I’ll have to agree with Mike. You guys are kidding yourself if your are evaluating expenses with just taxes+ insurance and adding some imaginary % to that. If you have owned properties then you should realize that it’s not that simple. Sure taxes and insurance are a big part of your fixed expenses however there is a long list of operational expenses.
I do believe CAP rates are a valuable tool. Mike and I have had this discussion before and saw each other points. I don’t feel that cap rates are really neccesary when evaluating your initial proforma/projections, because after all it’s just a percentage, it’s not money in your pocket. However, I believe understanding cap rates is a crucial part of your market/submarket and help determine future projections. This will also give you an advantage when trading assets.
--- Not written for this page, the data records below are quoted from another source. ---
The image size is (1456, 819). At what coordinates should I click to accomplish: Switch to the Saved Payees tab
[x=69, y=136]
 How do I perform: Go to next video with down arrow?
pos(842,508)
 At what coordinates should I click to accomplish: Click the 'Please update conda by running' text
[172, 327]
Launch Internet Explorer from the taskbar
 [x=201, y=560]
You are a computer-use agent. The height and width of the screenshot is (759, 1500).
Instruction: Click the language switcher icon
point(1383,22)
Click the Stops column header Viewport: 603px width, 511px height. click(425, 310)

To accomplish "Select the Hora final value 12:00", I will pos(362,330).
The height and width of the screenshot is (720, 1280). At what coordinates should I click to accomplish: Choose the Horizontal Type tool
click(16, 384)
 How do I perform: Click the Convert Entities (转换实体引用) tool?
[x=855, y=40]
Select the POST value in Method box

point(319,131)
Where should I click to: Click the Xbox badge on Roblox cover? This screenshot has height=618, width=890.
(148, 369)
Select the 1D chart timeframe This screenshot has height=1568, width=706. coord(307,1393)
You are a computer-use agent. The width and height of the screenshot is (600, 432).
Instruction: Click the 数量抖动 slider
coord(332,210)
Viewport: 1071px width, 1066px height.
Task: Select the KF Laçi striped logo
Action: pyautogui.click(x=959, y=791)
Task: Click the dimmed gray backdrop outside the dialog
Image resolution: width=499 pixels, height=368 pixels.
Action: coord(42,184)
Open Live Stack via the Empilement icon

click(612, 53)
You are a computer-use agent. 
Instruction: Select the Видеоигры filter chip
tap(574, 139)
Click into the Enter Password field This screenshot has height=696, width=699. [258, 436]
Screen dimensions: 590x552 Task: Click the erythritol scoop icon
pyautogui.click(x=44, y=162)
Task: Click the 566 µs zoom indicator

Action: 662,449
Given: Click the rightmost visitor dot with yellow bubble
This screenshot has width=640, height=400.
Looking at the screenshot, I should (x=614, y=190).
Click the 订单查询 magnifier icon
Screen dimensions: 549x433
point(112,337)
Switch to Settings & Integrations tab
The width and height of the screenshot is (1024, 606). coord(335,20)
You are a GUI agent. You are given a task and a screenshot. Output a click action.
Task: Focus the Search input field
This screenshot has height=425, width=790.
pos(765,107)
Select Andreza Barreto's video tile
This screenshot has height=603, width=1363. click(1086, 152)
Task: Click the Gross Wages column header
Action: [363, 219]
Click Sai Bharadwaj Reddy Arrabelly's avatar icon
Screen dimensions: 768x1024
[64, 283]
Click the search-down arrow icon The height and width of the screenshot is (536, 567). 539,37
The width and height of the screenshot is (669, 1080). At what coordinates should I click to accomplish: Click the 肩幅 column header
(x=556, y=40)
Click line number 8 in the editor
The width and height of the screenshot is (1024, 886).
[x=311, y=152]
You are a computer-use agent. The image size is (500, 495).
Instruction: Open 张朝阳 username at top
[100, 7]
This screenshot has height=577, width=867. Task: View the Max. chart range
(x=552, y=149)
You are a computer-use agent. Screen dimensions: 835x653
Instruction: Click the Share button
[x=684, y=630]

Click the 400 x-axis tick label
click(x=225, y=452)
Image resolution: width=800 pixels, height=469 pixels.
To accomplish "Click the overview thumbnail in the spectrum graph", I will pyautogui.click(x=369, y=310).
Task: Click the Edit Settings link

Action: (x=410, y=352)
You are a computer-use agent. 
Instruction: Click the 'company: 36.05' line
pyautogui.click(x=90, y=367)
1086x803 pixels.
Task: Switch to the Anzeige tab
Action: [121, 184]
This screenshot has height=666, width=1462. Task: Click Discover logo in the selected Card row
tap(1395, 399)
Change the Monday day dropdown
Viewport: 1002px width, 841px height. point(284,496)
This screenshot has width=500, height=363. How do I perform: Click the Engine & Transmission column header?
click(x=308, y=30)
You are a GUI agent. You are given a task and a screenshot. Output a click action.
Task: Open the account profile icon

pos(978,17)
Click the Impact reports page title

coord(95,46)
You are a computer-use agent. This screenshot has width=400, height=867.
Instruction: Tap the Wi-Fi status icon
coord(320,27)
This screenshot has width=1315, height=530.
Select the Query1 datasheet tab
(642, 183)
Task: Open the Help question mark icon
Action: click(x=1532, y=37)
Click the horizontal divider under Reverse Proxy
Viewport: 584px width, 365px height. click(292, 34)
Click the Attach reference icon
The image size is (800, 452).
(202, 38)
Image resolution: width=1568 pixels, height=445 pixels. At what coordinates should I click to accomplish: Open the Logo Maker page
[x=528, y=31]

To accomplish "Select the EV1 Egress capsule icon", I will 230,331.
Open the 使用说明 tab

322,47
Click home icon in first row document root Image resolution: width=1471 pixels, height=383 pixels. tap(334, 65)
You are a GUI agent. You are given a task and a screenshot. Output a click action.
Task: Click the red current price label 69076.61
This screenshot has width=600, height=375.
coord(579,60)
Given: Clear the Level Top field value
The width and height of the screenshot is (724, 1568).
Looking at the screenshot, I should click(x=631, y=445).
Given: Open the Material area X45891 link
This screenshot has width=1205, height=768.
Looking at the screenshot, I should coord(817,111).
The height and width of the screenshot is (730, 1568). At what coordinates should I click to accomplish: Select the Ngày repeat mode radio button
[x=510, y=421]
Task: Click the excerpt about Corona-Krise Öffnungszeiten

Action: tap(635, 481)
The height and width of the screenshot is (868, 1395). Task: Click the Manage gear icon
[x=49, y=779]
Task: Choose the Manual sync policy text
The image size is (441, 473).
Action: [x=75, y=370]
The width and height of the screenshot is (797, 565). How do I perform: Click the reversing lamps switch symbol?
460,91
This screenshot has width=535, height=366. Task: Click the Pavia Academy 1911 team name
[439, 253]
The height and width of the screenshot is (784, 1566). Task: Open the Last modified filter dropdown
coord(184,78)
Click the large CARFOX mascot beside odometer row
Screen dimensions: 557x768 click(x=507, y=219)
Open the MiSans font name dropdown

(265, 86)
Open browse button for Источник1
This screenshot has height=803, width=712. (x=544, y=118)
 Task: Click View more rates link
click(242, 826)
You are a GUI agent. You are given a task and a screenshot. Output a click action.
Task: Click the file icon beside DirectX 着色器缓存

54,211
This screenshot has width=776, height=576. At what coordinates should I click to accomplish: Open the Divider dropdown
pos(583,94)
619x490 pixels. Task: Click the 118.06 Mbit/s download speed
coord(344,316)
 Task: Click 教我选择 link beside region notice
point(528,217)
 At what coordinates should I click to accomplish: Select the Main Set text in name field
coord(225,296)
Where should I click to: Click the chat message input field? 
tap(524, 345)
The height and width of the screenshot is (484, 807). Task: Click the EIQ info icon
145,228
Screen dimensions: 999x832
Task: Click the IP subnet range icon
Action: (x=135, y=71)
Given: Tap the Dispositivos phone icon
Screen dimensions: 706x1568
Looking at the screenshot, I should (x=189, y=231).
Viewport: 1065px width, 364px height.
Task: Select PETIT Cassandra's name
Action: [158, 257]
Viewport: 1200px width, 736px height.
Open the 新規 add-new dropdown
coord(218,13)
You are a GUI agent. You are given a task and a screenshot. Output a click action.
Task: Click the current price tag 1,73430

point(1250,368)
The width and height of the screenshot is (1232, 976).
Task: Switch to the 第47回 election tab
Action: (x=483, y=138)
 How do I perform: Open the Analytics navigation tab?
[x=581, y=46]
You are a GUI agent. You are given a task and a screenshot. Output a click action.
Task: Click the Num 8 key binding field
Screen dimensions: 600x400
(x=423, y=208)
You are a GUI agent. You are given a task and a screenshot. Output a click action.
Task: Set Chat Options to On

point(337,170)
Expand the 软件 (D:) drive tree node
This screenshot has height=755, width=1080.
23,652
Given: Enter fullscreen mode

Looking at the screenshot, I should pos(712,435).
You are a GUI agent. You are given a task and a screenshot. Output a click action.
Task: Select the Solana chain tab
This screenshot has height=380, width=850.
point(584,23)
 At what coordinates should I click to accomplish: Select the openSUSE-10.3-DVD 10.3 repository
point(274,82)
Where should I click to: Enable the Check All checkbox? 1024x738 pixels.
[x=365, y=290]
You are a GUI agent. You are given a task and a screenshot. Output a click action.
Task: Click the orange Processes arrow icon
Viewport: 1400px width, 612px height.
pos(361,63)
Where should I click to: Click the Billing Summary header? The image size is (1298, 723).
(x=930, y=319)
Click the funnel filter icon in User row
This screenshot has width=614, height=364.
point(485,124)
I guess I should respond since the last several posts have come from my intial comments about valuation. Obviously the approaches I mentioned should not the be only way you value an apartment complex. From the sales approach, they are the only way you can value an apartment complex. Because if I see a grouping of similar GIM’s from the sales of comparable apartment complexes, I’m going to assume that the buyers and sellers were educated and experienced enough to properly analyze the overall apartment complex and set a purchase price based on their analysis. That analysis is REFLECTED in the GIM. Now, if I were to see a GIM way higher than most other GIM’s I would assume they probably paid too much unless that was a good explantion. If I were to see a lower than average GIM I would assume they got a better deal. You obviously have to dig deeper and each sale should be analyzed separately.
At the end of the day you just want money in the bank. So yeah, run the numbers, check your cap rate against the market and do whatever helps you sleep at night. But I recommend using as many valuation models as you can. That makes sense to me.